## [Problem to work on]
In the records below, find the line with "[Riempitrice per conteggio" and the line with "elettronico (257, 1290)"; return exactly those lines and every line between them.

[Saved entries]
§
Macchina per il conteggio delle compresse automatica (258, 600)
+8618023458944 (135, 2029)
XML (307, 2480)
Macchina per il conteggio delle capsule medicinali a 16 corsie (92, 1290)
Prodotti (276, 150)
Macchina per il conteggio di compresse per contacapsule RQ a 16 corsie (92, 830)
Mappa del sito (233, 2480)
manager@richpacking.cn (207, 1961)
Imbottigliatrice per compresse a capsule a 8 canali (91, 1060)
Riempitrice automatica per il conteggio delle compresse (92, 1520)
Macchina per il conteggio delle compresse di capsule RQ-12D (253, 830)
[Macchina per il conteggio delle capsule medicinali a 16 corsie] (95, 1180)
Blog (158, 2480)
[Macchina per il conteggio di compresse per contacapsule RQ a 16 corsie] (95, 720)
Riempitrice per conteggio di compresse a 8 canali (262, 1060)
§
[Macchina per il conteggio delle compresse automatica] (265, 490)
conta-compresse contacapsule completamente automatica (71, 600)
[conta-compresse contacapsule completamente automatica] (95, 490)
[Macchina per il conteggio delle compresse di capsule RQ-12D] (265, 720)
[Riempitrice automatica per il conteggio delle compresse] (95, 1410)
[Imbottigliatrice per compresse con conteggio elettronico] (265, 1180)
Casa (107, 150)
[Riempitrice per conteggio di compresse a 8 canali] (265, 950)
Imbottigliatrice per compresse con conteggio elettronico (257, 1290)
§
## [Written response]
[Riempitrice per conteggio di compresse a 8 canali] (265, 950)
Imbottigliatrice per compresse con conteggio elettronico (257, 1290)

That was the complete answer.